1. **Run Evaluation**
   - Go to "📊 Evaluation" tab
   - Select LLM model
   - Set number of test samples
   - Click "🔬 Run Evaluation"

2. **View Results**
   - Aggregate metrics displayed at top
   - "📋 Summary Metrics by Query" - Table view of all scores
   - "🔍 Detailed Per-Query Analysis" - Expandable details for each query

3. **Download Results**
   - Click "💾 Download Complete Results (JSON)"
   - Saves file: `trace_evaluation_YYYYMMDD_HHMMSS.json`
   - Contains all information for analysis and reproducibility

### Analyzing Downloaded JSON:

```python
import json

with open("trace_evaluation_20250119_153022.json") as f:
    results = json.load(f)

# Access aggregate scores
print(f"Average Score: {results['average']:.2%}")
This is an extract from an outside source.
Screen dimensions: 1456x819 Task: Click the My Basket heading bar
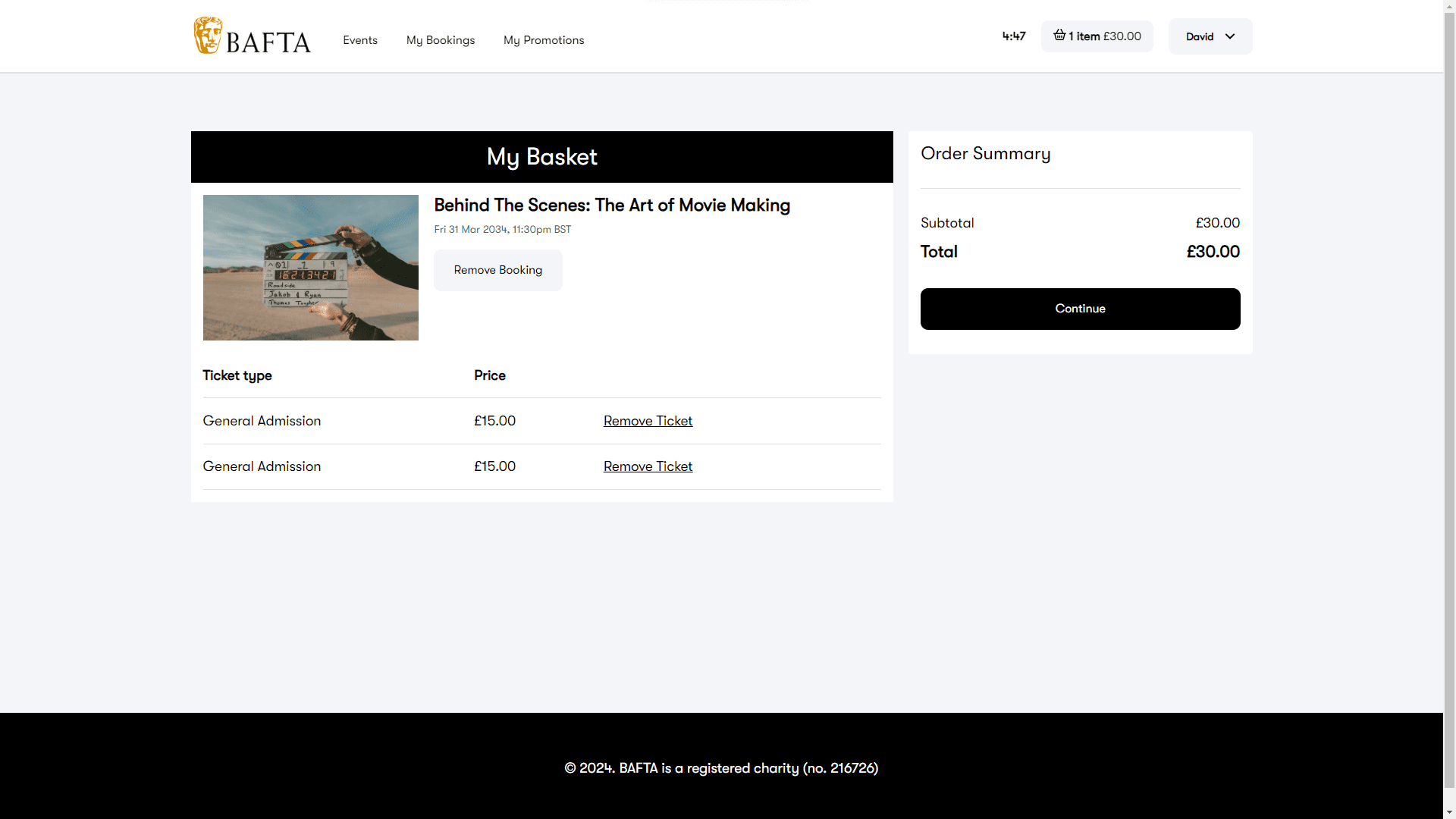[542, 157]
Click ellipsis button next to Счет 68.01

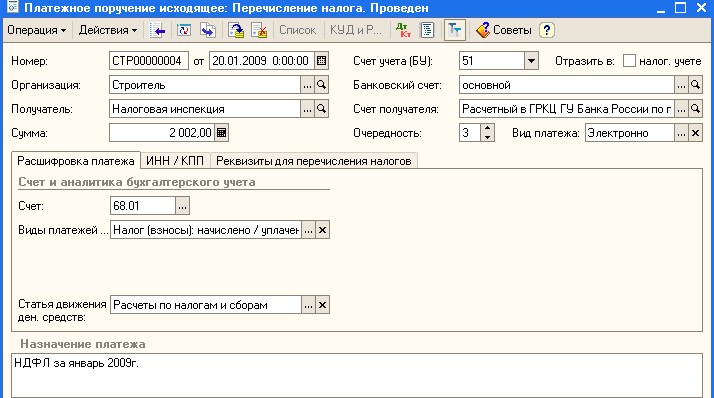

# Access per-query details
for query in results['detailed_results']:
    print(f"\nQuery {query['query_id']}: {query['question']}")
    print(f"  Metrics: {query['metrics']}")
    print(f"  Response: {query['llm_response'][:100]}...")
    print(f"  Docs Retrieved: {len(query['retrieved_documents'])}")
```

## Benefits

✅ **Reproducibility** - Full evaluation context saved with results
✅ **Transparency** - See exactly what questions were asked and what documents retrieved
✅ **Analysis** - Easy to analyze correlations between queries, responses, and metrics
✅ **Audit Trail** - Complete record for reporting and review
✅ **Debugging** - Identify problematic cases and understand why metrics were low
✅ **Comparison** - Compare results across different configurations

## Files Modified

1. **trace_evaluator.py** (Line 359-436)
   - Enhanced `evaluate_batch()` method
   - Collects per-query details
   - Adds `detailed_results` field to output

2. **streamlit_app.py** (Line 640-682)
   - Added detailed per-query analysis section
   - Enhanced download with full context
   - Improved UI with expandable query details

## Example Workflow

```
1. Create collection with specific embedding model and chunking strategy
2. Run TRACE evaluation on test samples
3. Review metrics in Streamlit UI
4. Click details to inspect specific queries
5. Download JSON for:
   - Archival and reproducibility
   - Further analysis in notebooks
   - Sharing with stakeholders
   - Comparing different configurations
```

## Integration with RAG Pipeline

The evaluation captures:
- **Queries**: From RAGBench test split
- **Retrieved Documents**: From vector store retrieval
- **LLM Response**: From Groq API
- **Ground Truth**: From RAGBench labels
- **Metrics**: Computed by TRACEEvaluator
- **Configuration**: Embedding model, chunking strategy, parameters

All information is preserved in the JSON export for complete traceability.